Re: Followup: opinions on Search services



John (J5) Palmieri wrote:
On Wed, 2005-04-06 at 16:27, Jamie McCracken wrote:

Joe Shaw wrote:

Hi,

On Tue, 2005-04-05 at 21:58 -0500, Manuel Amador wrote:


I was wondering, did any of you guys had a shot at trying Search
services?  Did you find it useful?  Do you have any ideas for
improvement in this area?


I haven't played with it yet, but I did peruse the code a little.  My
question is, why a new project when something like Beagle is aimed at
almost the exact same problem?


The problem is that neither of them are really optimal solutions nor are they likely to achieve broad acceptance for one reason or another.

However for technical reasons :

1) Indexing is both CPU and resource intensive ergo Python and C# are not really a good choice for this - it would be a lot better to do it in C.


This is a misnomer.  C code can be every bit as inefficient and where
Python and C# are inefficient one can always go down and write modules
in a lower level language.  Point is don't optimize until you need to.
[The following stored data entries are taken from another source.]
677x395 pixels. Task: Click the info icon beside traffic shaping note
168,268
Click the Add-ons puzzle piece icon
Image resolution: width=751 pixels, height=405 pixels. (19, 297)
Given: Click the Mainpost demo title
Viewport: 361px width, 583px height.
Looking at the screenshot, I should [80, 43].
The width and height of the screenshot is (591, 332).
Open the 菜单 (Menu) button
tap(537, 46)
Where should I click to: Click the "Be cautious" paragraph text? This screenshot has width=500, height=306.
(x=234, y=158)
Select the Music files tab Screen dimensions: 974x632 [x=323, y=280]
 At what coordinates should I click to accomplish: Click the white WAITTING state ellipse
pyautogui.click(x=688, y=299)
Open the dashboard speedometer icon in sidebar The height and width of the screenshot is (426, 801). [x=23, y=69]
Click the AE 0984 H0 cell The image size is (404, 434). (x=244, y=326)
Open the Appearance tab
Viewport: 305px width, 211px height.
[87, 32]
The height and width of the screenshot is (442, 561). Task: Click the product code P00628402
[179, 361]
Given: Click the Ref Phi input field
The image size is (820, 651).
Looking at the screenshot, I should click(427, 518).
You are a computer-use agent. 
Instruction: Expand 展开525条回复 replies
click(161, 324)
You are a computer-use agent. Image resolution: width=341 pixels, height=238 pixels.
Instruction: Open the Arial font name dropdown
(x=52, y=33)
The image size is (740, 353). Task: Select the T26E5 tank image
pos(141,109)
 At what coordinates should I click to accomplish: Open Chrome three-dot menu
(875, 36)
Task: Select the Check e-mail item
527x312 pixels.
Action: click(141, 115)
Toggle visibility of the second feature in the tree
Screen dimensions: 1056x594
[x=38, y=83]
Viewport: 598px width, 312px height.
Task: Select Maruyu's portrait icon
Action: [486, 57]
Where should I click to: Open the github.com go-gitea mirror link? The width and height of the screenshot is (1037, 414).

Actually mixing unmanaged with managed code is a real performance killer for mono. ANyway, the point was more to do with memory usage and in particular how garbage collected languages are currently quite poor for implementing this - see the beagle webpage about memory usage and its problems in this instance.



2) Use of an SQL database is a far superior, faster and flexible solution to using a dedicated indexer like the lucerne engine (all other competing engines like spotlight use sql databases). This is one area search services has got right.


Don't know much about lucerne but a dedicated solution can often be
faster than a general solution such as a database.  Again I think this
is another misnomer without hard data to back it up.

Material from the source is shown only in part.